■ Problem statement: For the material below, the expected output is exactly the lines between the line holding "Task: Expand the" and the line holding "Click the WebApplication224 brand link", inclusive, with pictures left out.

■ Entries supplied:
+===+
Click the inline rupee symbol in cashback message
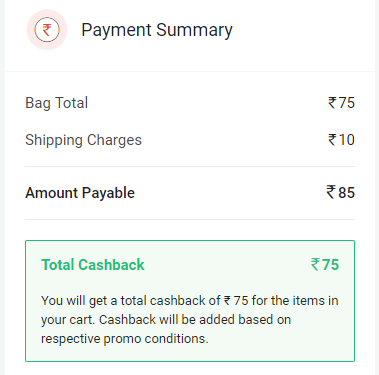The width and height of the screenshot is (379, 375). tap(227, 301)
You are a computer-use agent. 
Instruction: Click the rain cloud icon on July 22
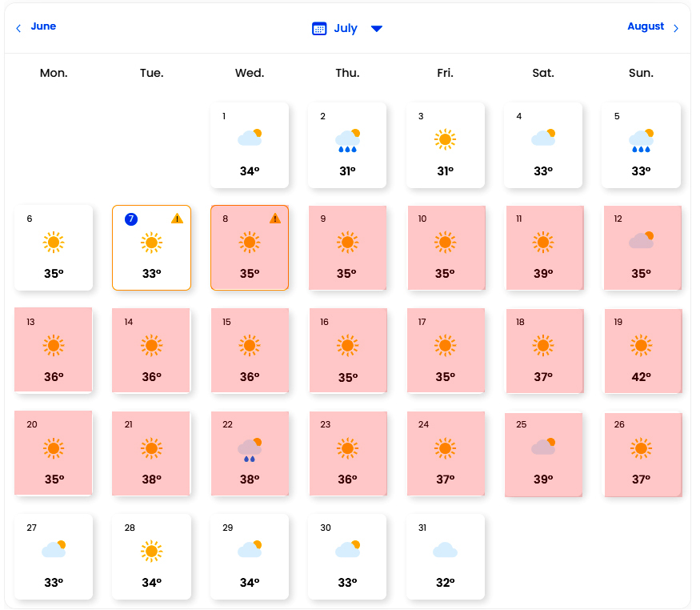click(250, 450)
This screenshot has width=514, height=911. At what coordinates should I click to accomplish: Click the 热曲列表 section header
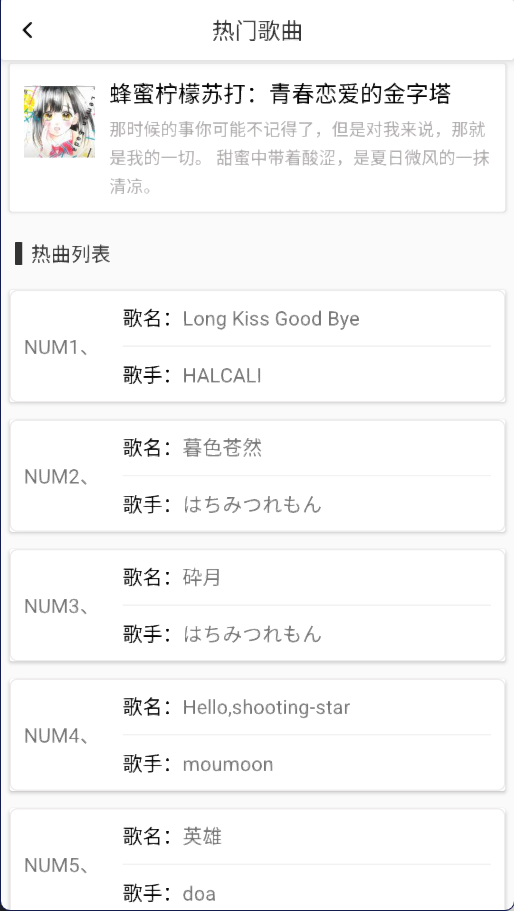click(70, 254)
+===+
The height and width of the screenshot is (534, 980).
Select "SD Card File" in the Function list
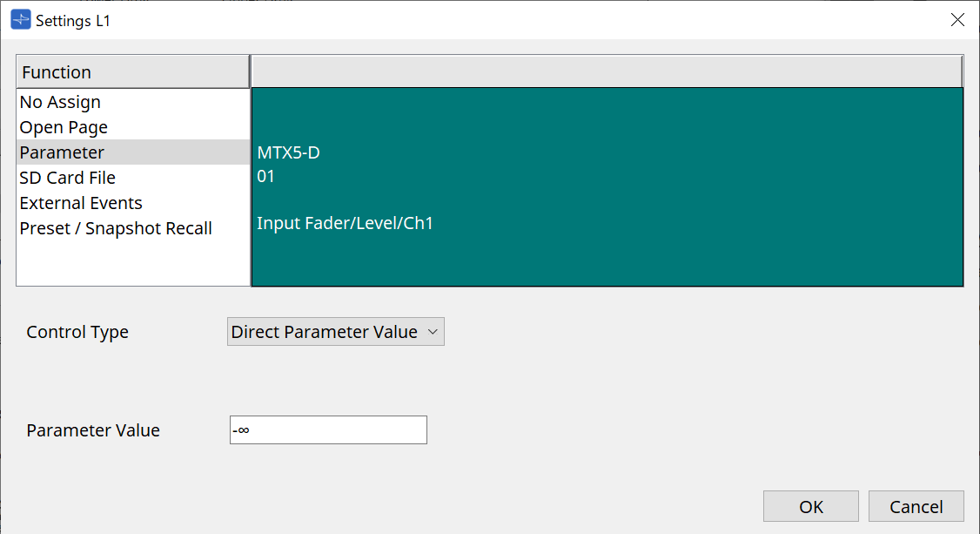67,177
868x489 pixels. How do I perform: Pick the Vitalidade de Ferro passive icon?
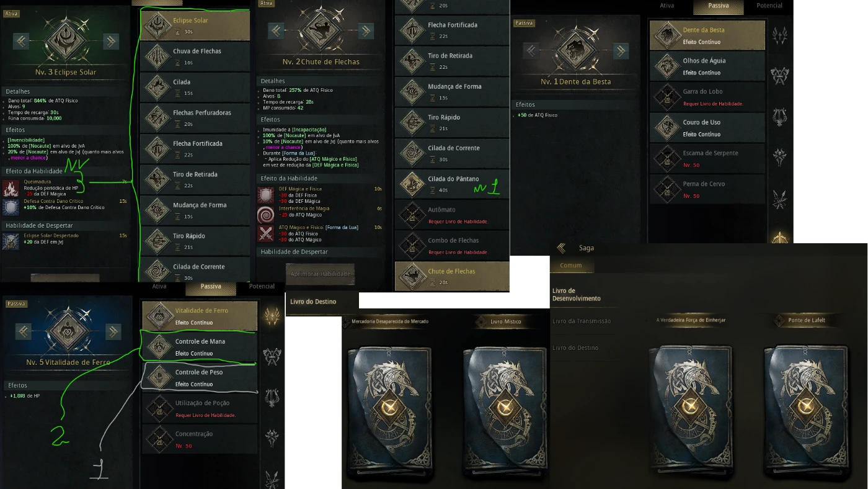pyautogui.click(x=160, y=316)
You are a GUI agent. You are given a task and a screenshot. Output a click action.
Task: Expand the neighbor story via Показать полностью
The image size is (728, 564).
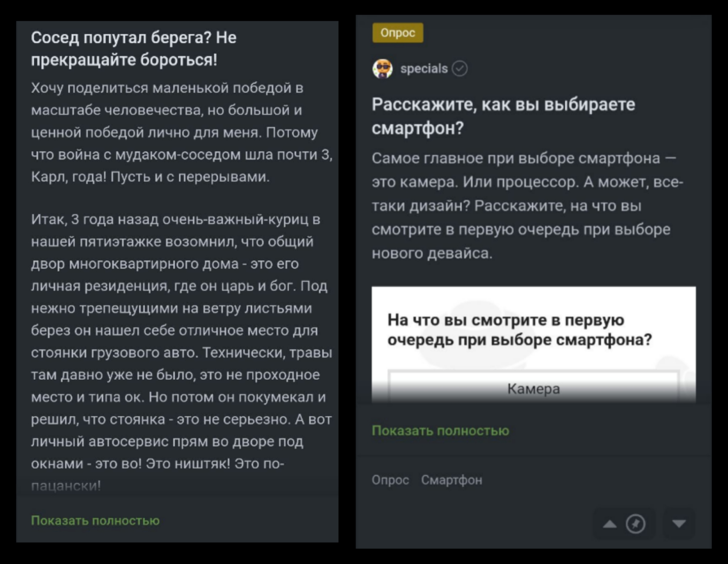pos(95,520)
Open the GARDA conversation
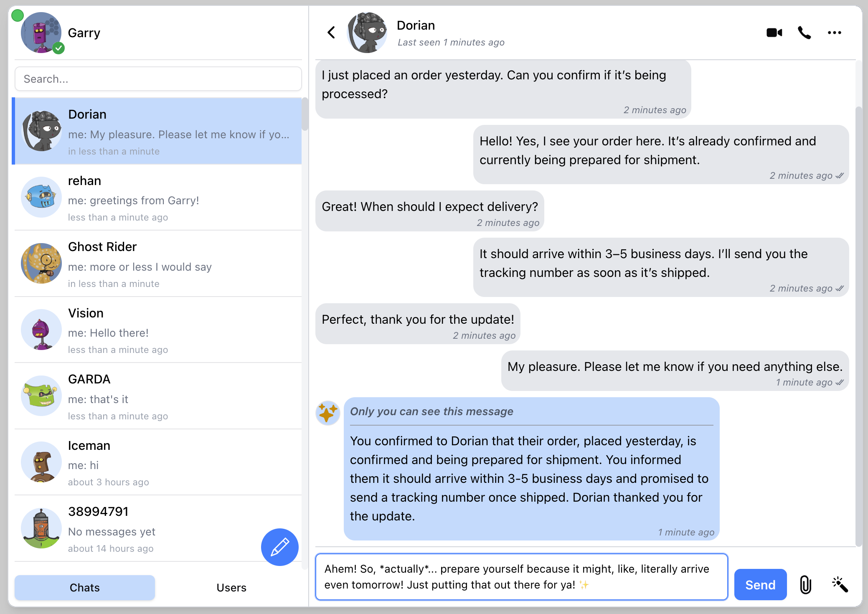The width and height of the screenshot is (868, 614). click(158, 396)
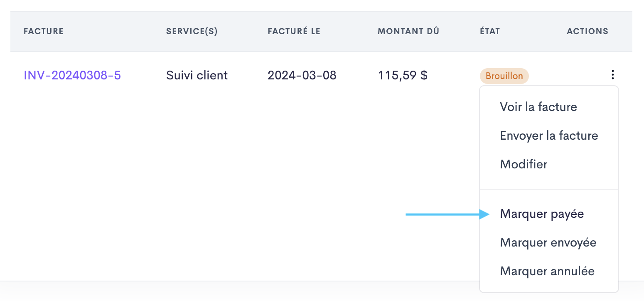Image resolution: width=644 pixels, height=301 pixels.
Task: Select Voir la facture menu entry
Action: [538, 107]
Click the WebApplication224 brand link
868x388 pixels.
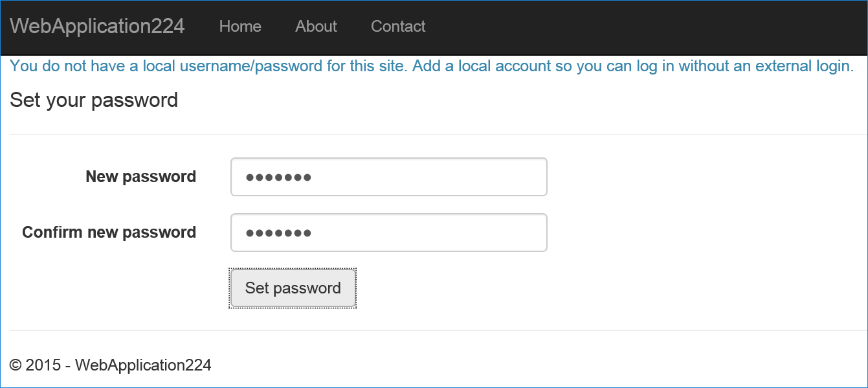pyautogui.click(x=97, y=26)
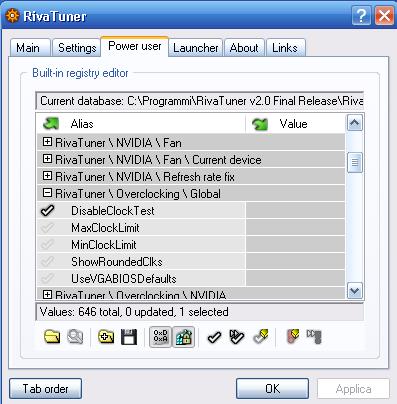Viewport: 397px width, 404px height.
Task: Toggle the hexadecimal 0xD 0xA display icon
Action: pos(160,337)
+===+
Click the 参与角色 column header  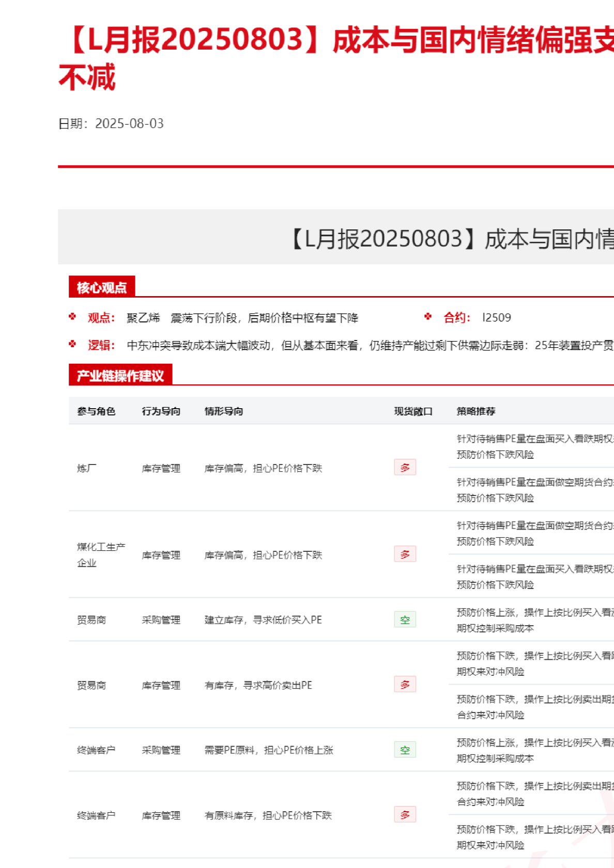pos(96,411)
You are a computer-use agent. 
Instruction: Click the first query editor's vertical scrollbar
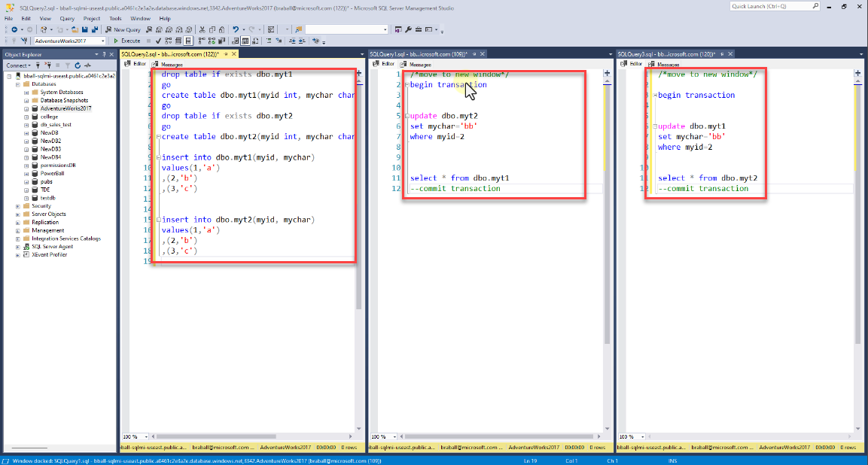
+===+
■ Answer:
Task: Expand the neighbor story via Показать полностью
The image size is (728, 564).
pos(95,520)
Open the GARDA conversation
The width and height of the screenshot is (868, 614). click(158, 396)
Image resolution: width=644 pixels, height=301 pixels.
Task: Select Voir la facture menu entry
Action: [538, 107]
Click the WebApplication224 brand link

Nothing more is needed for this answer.